+++ Dataset extract

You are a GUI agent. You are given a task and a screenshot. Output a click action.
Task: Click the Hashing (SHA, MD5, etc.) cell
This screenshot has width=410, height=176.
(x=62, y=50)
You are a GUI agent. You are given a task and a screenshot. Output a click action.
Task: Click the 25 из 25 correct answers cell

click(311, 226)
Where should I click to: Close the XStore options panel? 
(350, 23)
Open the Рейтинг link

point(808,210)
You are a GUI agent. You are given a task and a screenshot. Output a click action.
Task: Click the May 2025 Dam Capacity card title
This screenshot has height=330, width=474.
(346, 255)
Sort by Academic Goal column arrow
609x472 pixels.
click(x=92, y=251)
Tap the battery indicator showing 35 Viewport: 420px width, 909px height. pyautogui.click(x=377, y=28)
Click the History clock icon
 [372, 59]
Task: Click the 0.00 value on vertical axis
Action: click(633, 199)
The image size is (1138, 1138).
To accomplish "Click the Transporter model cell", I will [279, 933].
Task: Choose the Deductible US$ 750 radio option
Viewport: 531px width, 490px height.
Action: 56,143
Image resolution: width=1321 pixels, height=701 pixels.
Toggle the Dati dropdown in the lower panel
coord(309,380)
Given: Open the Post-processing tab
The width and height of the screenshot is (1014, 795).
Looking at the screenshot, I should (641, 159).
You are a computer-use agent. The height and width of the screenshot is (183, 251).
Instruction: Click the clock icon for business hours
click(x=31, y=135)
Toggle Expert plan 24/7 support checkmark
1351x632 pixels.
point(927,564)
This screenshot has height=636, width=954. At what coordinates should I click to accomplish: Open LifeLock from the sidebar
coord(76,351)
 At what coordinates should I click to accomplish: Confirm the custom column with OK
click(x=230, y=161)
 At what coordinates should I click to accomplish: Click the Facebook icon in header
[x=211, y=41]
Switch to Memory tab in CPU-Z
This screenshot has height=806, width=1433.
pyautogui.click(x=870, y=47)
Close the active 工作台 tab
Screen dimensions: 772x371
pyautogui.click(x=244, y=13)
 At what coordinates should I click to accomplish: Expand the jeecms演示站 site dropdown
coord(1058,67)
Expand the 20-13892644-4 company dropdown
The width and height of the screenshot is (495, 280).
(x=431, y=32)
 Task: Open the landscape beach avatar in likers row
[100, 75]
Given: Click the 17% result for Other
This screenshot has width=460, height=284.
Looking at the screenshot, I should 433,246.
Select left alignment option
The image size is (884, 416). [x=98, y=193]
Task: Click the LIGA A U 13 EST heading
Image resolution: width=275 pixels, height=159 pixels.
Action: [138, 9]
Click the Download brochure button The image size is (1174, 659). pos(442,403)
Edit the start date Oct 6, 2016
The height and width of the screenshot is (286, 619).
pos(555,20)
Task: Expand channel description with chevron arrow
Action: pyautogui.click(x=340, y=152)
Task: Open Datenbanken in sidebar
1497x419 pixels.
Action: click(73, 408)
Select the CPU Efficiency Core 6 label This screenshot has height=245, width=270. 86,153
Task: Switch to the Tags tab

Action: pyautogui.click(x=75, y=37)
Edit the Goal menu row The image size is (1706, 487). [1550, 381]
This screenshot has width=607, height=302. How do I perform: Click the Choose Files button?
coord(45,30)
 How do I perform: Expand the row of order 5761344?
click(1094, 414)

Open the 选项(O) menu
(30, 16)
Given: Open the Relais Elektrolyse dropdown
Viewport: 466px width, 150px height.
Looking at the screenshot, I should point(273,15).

++++++

Set down exactly the lines of the data above, beginning with the line that has "Tap the battery" and ending with the line that has "Given: Open the Post-processing tab", and no others.

Tap the battery indicator showing 35 Viewport: 420px width, 909px height. pyautogui.click(x=377, y=28)
Click the History clock icon
 [372, 59]
Task: Click the 0.00 value on vertical axis
Action: click(633, 199)
The image size is (1138, 1138).
To accomplish "Click the Transporter model cell", I will [279, 933].
Task: Choose the Deductible US$ 750 radio option
Viewport: 531px width, 490px height.
Action: 56,143
Image resolution: width=1321 pixels, height=701 pixels.
Toggle the Dati dropdown in the lower panel
coord(309,380)
Given: Open the Post-processing tab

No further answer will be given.